Reading academic represents UK at international workshop
Thursday, 12 January 2012
Dr Thérèse Callus, Senior Lecturer in the School of Law is the UK representative on the steering committee of an international Network that aims to promote international and multidisciplinary research on questions of biomedical ethics (a broad field of study that concerns itself with the theoretical aspects of medicine).
The Network brings together experts in biomedical law from across Europe, North and South America, Africa and from Japan.
Dr Callus recently presented a paper at the fourth international workshop of the Network in Tozeur, Tunisia. Her paper was on Bioethics on the Female Body (The Female Body and Biomedicine: Reflections on Autonomy, Liberty and Responsibility in English law).
One aspect of Dr Callus' paper explored how advances in biomedicine have been both liberating and exploitative for women, and how the law has been used to serve both ends.

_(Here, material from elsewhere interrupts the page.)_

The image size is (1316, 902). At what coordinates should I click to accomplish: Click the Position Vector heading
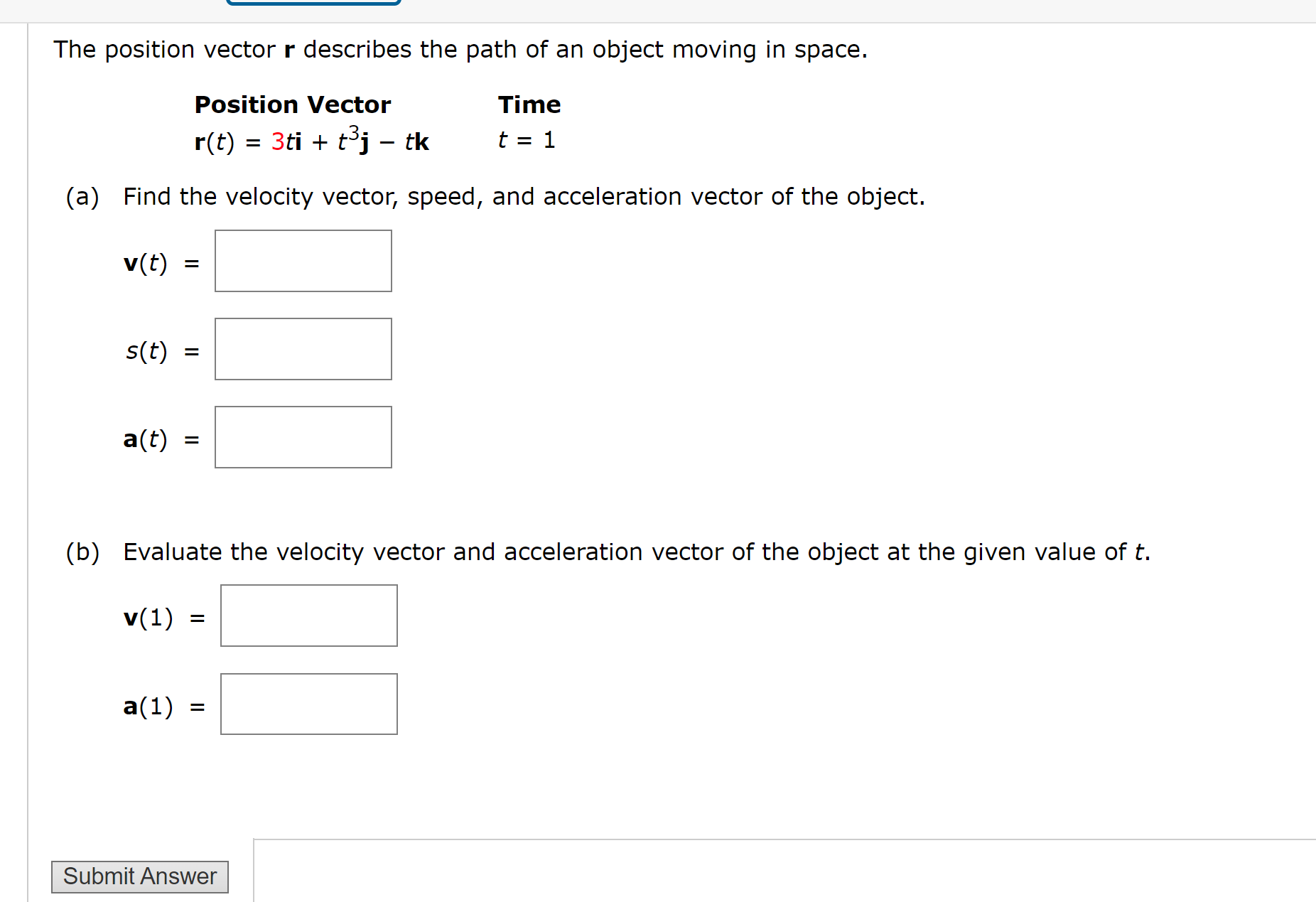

This reflects one of her research interests - the regulation by law of scientific advances which allow women to avoid conception via contraception, abortion or surrogacy while at the same time, assisting conception techniques by various means.
Dr Callus said: "The venue for this meeting was particularly poignant: held at a time of great democratic movement in Tunisia, the Workshop bore witness to the importance of recognising the free choice of all (irrespective of gender) which was aptly illustrated by the exploration of how law is used to regulate, liberate and, potentially exploit, the application of biomedicine to the female body."